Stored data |
------------------------------------------------------------

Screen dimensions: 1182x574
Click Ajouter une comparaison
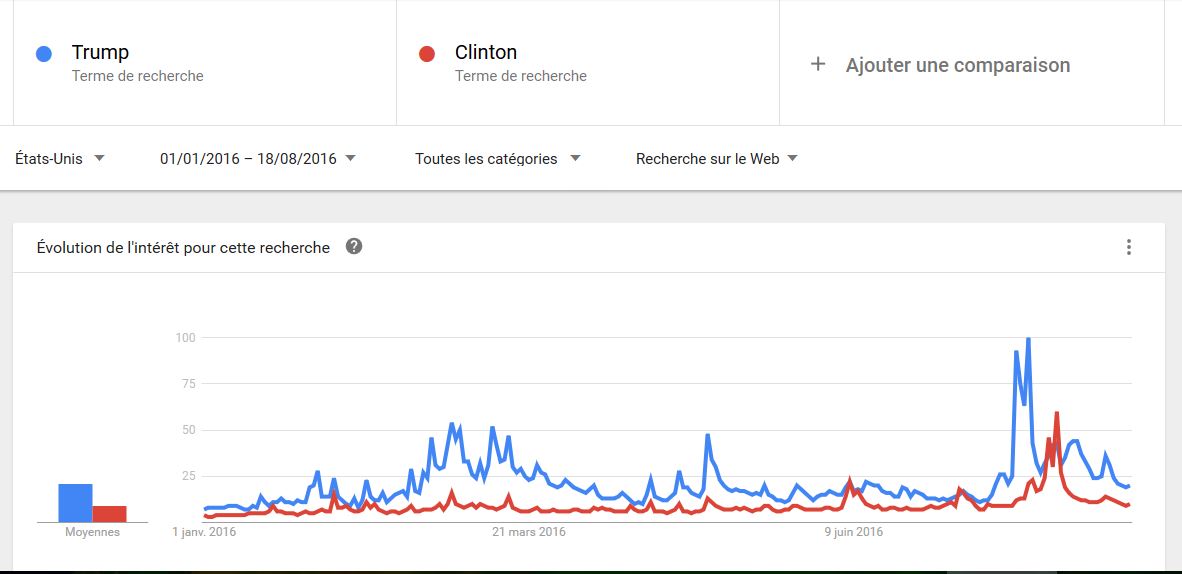[957, 65]
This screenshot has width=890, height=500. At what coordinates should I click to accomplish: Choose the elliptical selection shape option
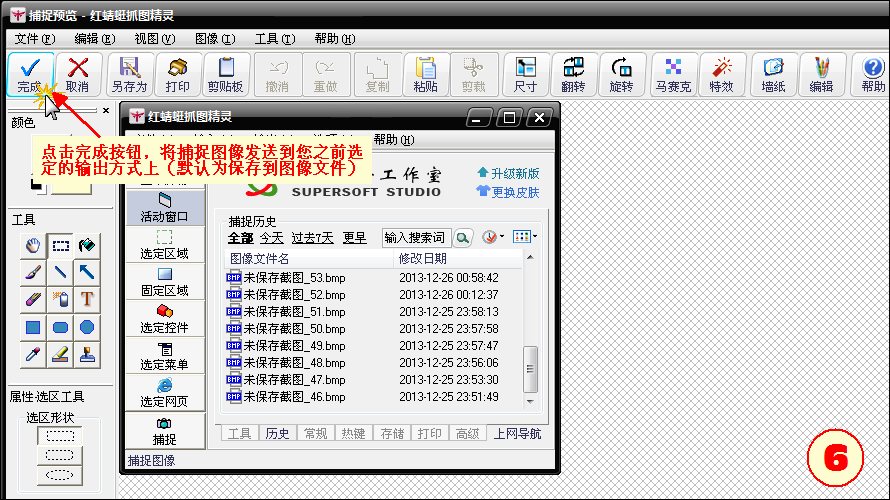coord(60,474)
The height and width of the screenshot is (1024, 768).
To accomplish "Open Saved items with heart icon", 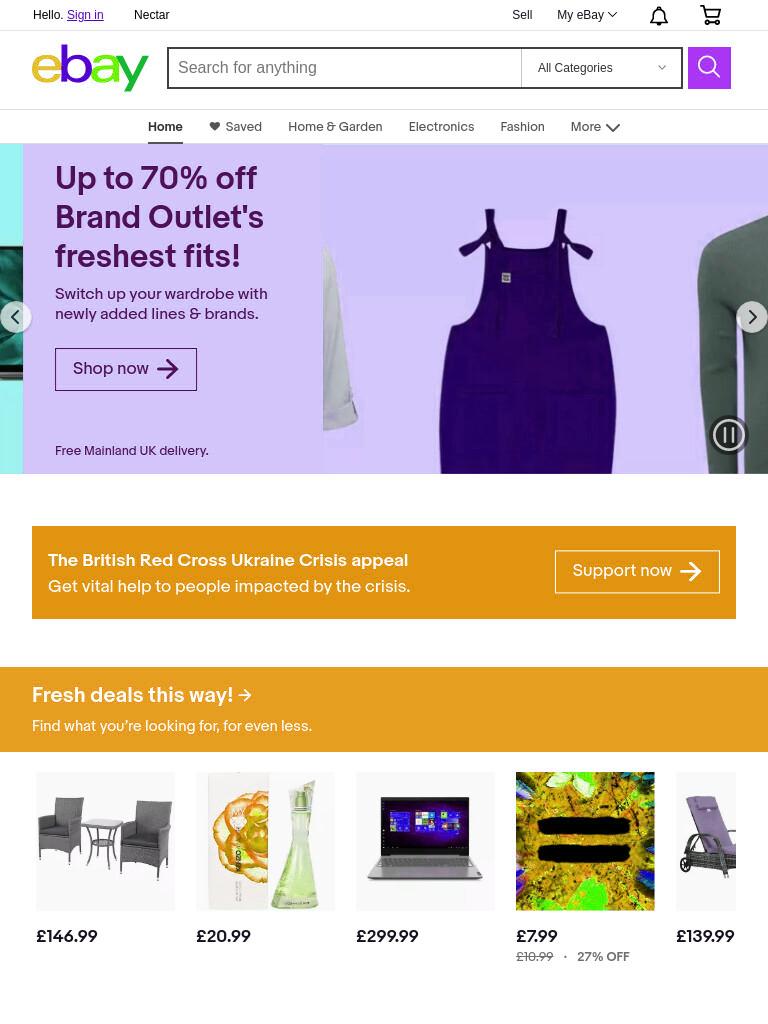I will 235,127.
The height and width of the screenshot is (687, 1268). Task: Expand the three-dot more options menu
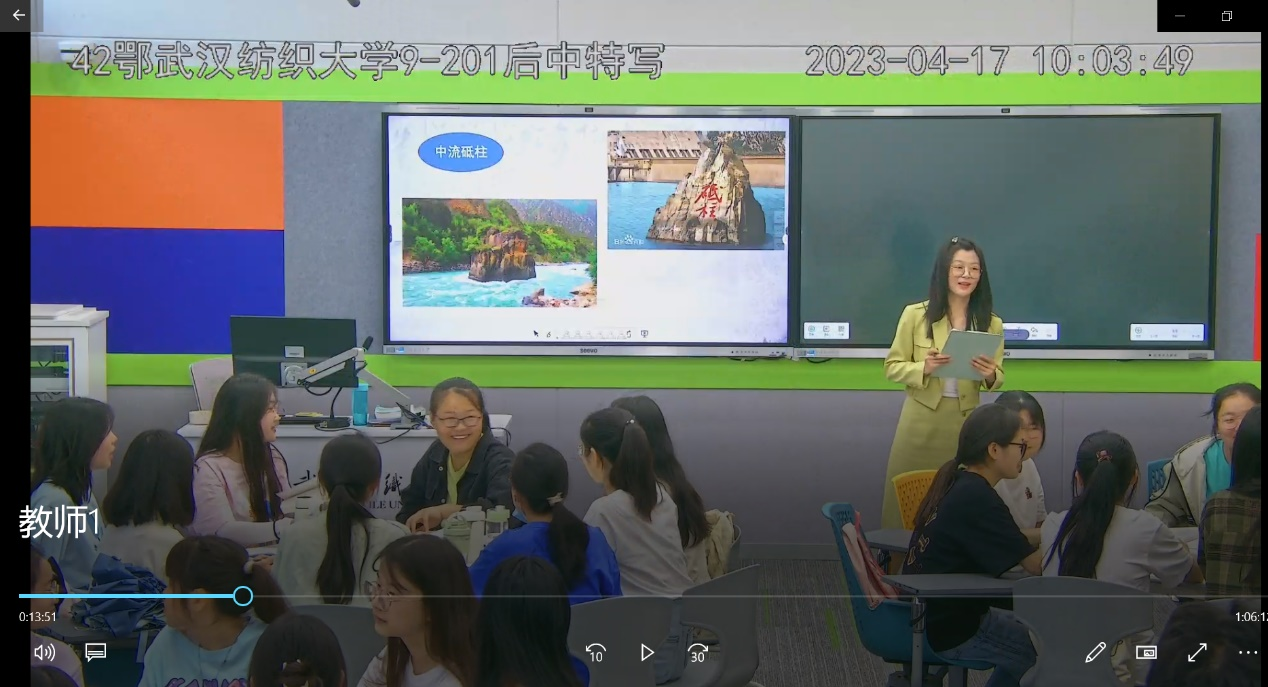[x=1247, y=652]

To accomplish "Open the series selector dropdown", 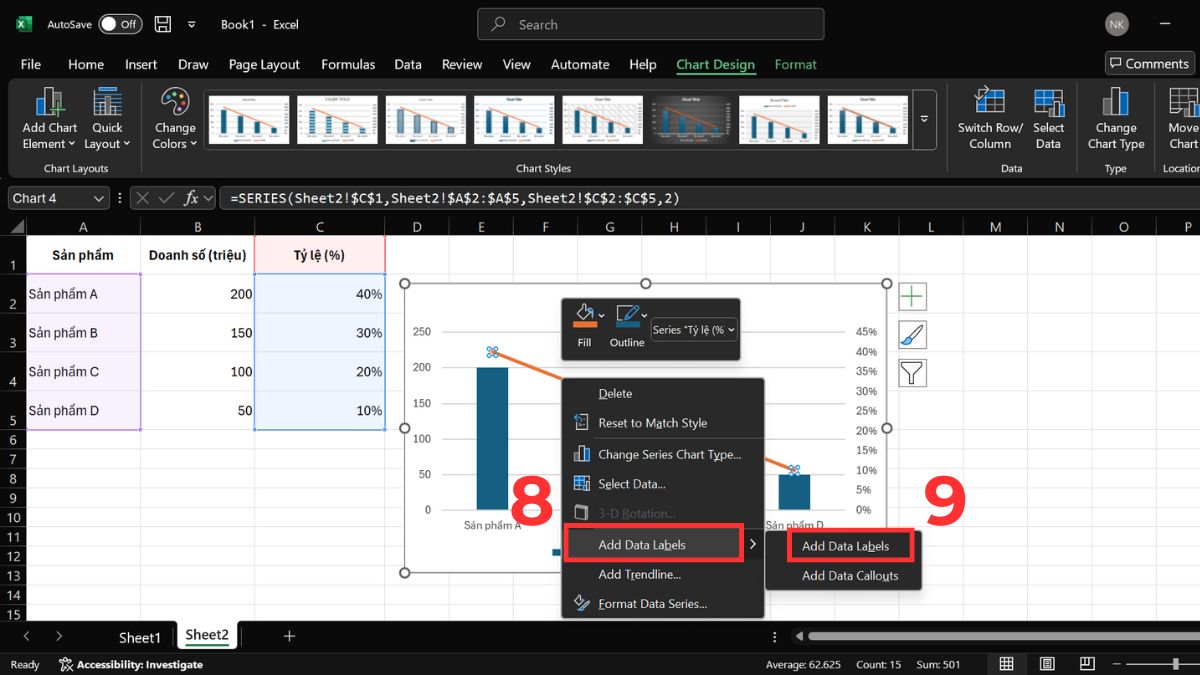I will [694, 330].
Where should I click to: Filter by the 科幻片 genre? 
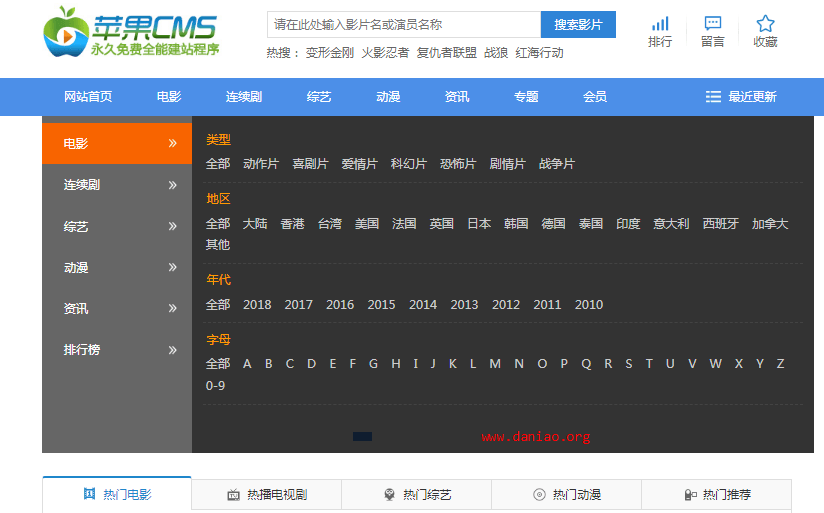(408, 164)
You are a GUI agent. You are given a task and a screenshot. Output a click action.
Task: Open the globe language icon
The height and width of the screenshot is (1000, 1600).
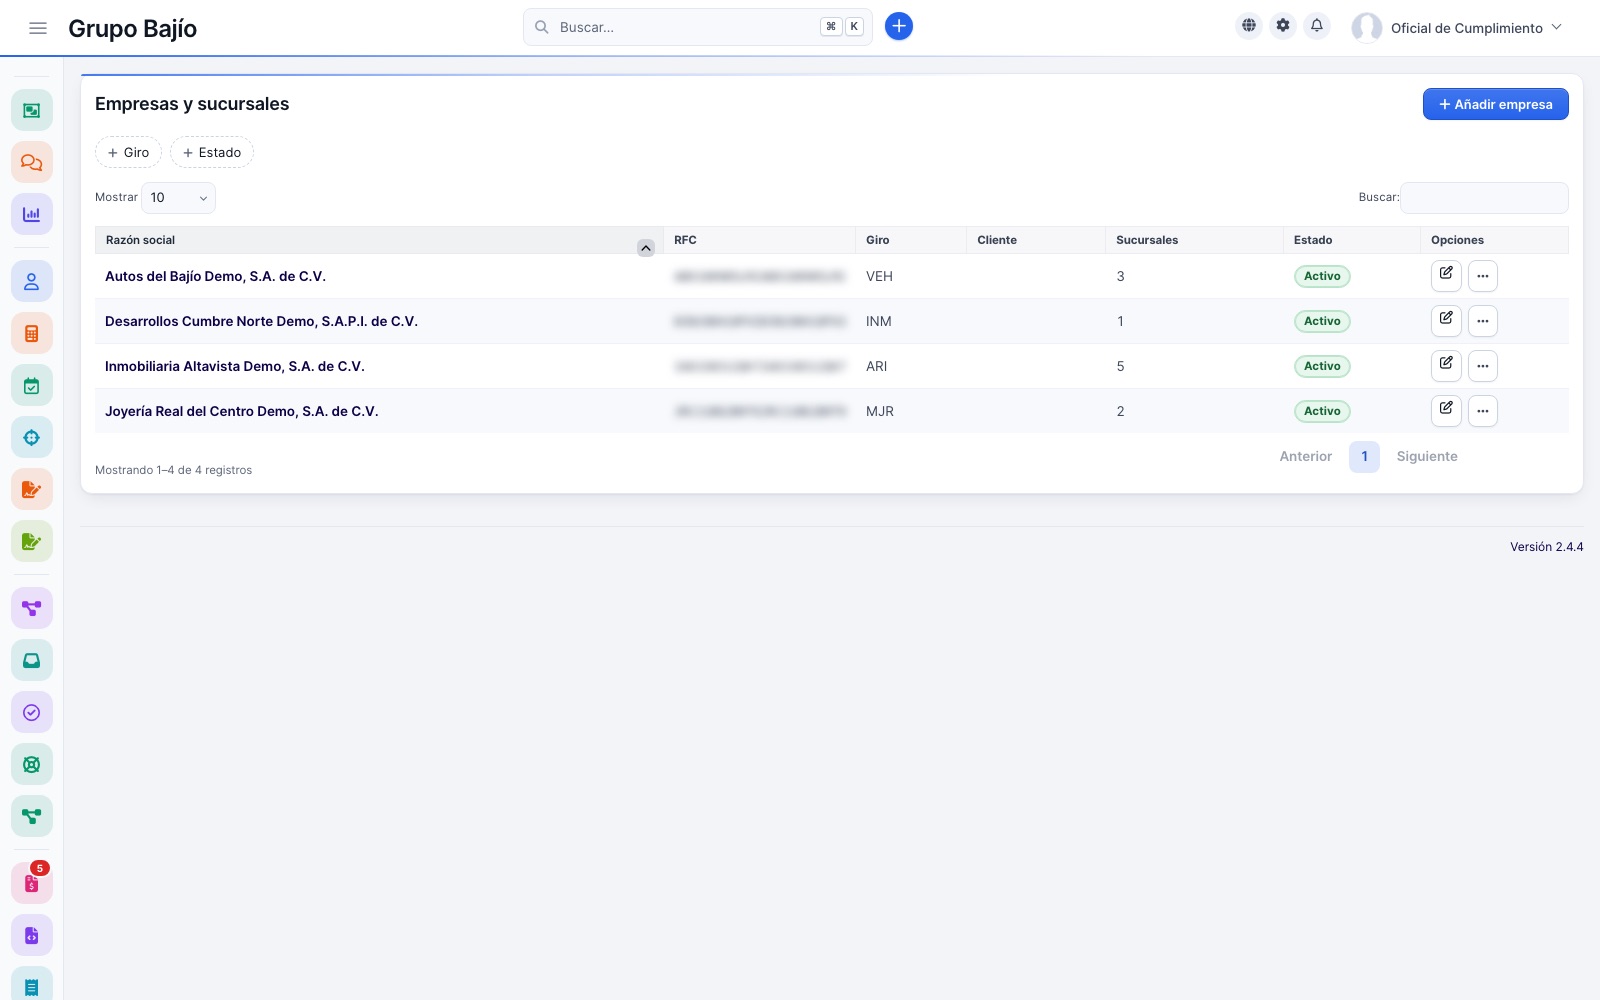coord(1249,26)
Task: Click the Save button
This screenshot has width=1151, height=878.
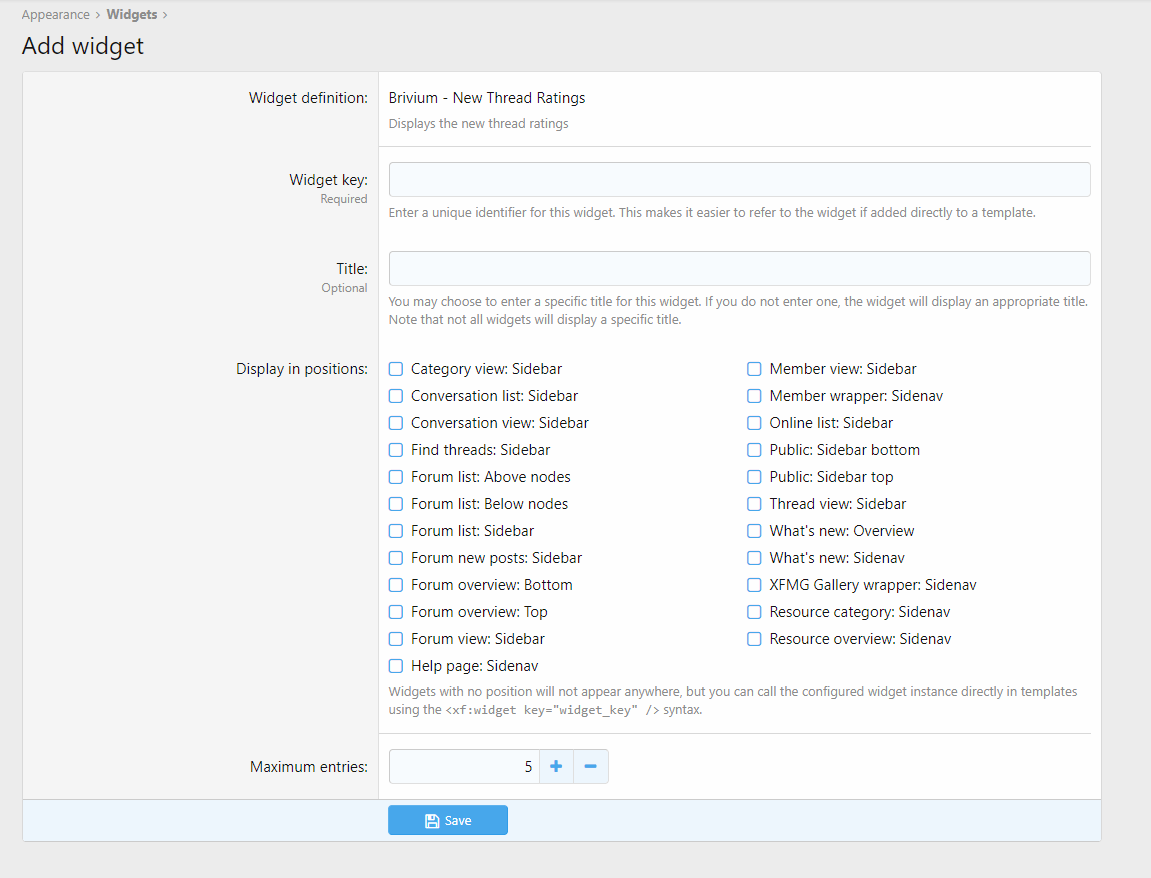Action: coord(448,820)
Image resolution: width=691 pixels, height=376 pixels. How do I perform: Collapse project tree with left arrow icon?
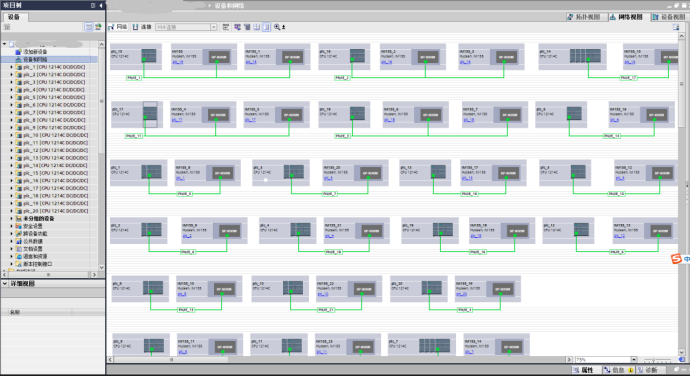101,5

------------------------------------------------------------

The problem |
Produce an exact copy of only those lines that run from the line with "You are a GUI" to the final line of the records, including both; exclude images.

Output of the task |
You are a GUI agent. You are given a task and a screenshot. Output a click action.
Task: Open the globe language icon
The height and width of the screenshot is (1000, 1600).
coord(1249,26)
Task: Click the Save button
This screenshot has width=1151, height=878.
Action: coord(448,820)
Image resolution: width=691 pixels, height=376 pixels. How do I perform: Collapse project tree with left arrow icon?
101,5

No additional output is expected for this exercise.